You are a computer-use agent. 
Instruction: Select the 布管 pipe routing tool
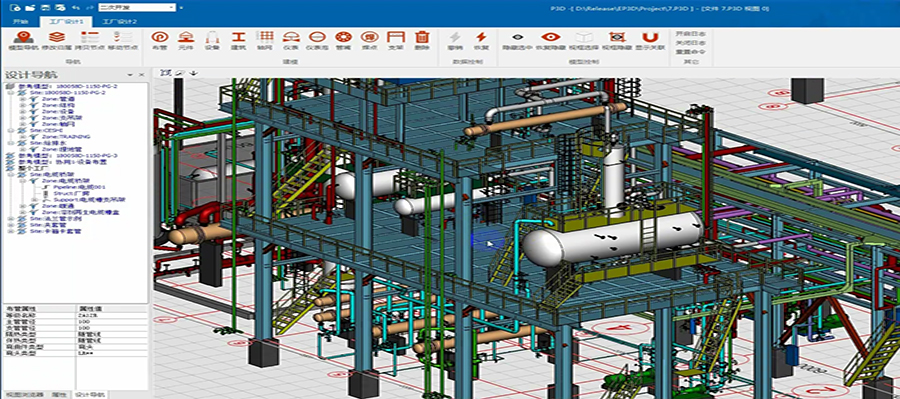(158, 41)
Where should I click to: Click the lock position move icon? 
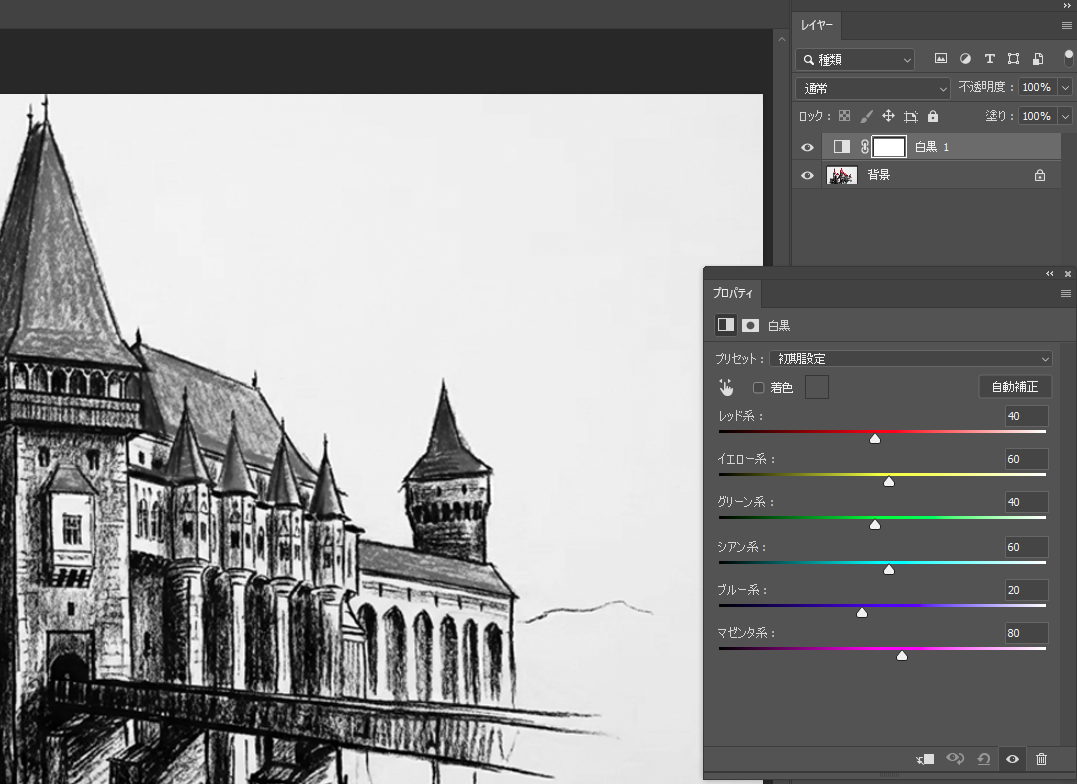click(888, 116)

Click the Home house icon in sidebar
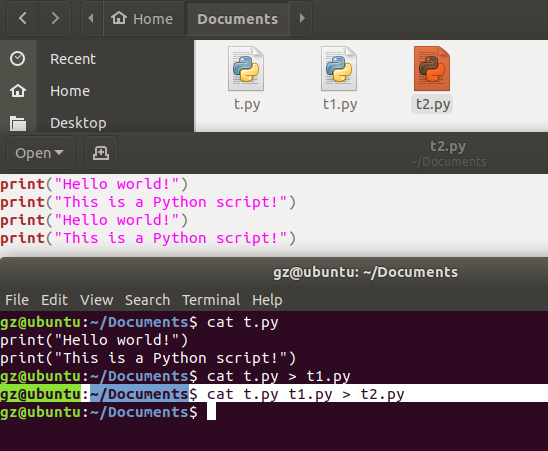click(x=17, y=91)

▬▬▬

*Brief:* Write out verbatim the lines from the one containing "Where should I" through the last line of the listing above, and no other lines; omit pictures.

*Answer space:*
Where should I click to: Click the lock position move icon? 
click(888, 116)

Click the Home house icon in sidebar
click(x=17, y=91)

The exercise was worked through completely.